The latter claim can be dealt with summarily. "[A] municipality cannot be held liable under § 1983 on a respondeat superior theory." Monell v. Dep't of Soc. Servs., 436 U.S. 658, 691 (1978). Rather, the City is liable only if a constitutional violation committed by its employee was the result of a city "policy or custom." Robertson v. Lucas, 753 F.3d 606, 622 (6th Cir. 2014) (citing Monell, 436 U.S. at 694-95). A plaintiff who asserts municipal liability "must adequately allege '(1) the existence of an illegal official policy or legislative enactment; (2) that an official with final decision making authority ratified illegal actions; (3) the existence of a policy of inadequate training or supervision; or (4) the existence of a custom of tolerance [of] or acquiescence [to] federal rights violations.'" D'Ambrosio v. Marino, 747 F.3d 378, 387 (6th Cir. 2014) (alterations in original) (quoting Burgess v. Fischer, 735 F.3d 462, 478 (6th Cir. 2013)). To survive a motion for judgment on the pleadings, the complaint must contain factual allegations demonstrating that the alleged policy "is 'attributable to the municipality.'" Id. (quoting Heyerman v. Cty. of Calhoun, 680 F.3d 642, 648 (6th Cir. 2012)). As "an official-capacity claim is merely another name for a claim against the municipality," Essex v. County of Livingston, 518 F. App'x 351, 354 (6th Cir. 2013), the claims against Brandon, McCubbin, and Sheckles in their official capacities will also fail unless these pleading standards are met. See Baar v. Jefferson Cty. Bd. of Educ., 476 F. App'x 621, 635 (6th Cir. 2012) (noting that the Sixth Circuit has repeatedly upheld "the dismissal of official-capacity claims against individual defendants where the government entity is a party and the plaintiff fails to demonstrate that a policy or custom of the defendant government entity played a part in the violation").

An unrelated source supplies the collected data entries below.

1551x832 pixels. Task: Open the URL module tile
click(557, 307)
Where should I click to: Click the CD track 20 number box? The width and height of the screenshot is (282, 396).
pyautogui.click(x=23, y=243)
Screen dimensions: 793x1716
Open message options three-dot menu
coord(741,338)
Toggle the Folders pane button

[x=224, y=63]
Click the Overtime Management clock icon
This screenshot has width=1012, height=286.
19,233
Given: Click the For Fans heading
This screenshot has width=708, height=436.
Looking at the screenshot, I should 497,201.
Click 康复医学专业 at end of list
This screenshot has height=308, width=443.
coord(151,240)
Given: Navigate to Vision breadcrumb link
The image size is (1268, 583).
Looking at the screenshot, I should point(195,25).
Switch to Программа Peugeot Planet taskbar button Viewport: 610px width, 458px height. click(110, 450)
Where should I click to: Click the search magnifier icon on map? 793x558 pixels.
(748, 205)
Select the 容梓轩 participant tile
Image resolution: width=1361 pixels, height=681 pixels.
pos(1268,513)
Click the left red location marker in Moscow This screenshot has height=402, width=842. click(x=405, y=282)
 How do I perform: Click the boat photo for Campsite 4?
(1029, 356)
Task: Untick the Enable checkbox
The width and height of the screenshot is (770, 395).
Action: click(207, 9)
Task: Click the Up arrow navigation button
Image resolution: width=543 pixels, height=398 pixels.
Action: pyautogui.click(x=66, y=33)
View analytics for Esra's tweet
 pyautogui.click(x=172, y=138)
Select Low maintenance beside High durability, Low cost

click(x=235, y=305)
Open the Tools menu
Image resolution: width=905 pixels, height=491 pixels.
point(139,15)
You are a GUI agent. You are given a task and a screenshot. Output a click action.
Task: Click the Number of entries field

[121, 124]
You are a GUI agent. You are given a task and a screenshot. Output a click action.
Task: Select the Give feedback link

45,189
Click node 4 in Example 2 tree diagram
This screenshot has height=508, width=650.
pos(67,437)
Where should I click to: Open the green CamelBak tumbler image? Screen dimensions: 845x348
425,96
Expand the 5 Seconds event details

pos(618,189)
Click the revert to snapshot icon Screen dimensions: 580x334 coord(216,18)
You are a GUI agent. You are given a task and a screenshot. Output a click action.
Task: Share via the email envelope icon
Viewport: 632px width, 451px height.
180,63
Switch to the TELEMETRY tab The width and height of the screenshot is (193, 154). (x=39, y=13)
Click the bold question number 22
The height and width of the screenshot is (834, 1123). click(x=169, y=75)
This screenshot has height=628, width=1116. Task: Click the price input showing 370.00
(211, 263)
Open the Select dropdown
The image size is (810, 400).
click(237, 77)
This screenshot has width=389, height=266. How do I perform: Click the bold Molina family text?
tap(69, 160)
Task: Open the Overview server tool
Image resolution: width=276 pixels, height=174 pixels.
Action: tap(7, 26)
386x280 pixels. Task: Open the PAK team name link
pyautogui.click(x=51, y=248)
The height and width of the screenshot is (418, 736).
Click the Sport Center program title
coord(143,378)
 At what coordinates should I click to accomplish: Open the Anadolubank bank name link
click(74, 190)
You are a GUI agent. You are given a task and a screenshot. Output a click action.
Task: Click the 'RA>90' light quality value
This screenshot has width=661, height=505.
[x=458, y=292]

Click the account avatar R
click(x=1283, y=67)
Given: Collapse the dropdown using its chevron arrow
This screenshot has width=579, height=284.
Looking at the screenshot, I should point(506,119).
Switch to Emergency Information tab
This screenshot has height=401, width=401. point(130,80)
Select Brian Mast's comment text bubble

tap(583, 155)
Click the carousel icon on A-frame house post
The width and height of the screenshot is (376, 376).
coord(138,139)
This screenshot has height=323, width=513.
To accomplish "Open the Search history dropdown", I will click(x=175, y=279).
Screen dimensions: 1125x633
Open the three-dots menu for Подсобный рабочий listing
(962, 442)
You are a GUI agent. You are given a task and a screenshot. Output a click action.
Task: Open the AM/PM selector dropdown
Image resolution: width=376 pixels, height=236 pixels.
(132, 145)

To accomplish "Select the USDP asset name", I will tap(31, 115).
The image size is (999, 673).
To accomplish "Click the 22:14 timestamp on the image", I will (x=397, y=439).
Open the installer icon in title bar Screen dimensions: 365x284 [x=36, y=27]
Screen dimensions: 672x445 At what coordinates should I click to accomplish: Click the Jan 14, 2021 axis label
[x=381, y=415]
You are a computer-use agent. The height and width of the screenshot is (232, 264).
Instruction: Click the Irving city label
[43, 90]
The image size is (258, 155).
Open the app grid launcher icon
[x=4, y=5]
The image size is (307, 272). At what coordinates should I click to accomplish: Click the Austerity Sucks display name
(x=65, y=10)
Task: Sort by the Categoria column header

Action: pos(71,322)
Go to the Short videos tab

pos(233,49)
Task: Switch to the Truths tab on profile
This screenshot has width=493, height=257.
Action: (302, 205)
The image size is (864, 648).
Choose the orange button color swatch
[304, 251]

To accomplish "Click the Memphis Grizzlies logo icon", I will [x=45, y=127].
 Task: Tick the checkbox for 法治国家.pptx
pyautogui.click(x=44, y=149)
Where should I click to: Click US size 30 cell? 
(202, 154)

Taylor asserts that the City, McCubbin, and Sheckles "have adopted policies, practices, or customs within the Bardstown Police Department that allow, . . . the use of excessive force when other more reasonable and less drastic measures are available." His complaint offers no facts to support this assertion, however. (D.N. 1, PageID # 8 ¶ 42) Taylor merely alleges that at the time of the incident, Sheckles and McCubbin were "responsible for the promulgation and implementation" of the Bardstown Police Department's "policies, procedures and practices." (D.N. 1, PageID # 2 ¶ 3; see also id., PageID # 3 ¶ 5) Likewise, he asserts that the City was "responsible for the policies, procedures, and practices implemented through its various agencies, agents, departments, and employees, and for injury occasioned thereby." (Id. ¶ 6) His conclusory allegations that the defendants had an unlawful policy, unaccompanied by supporting factual allegations, "are not entitled to the assumption of truth" and do not state a plausible claim for relief. Iqbal, 556 U.S. at 679.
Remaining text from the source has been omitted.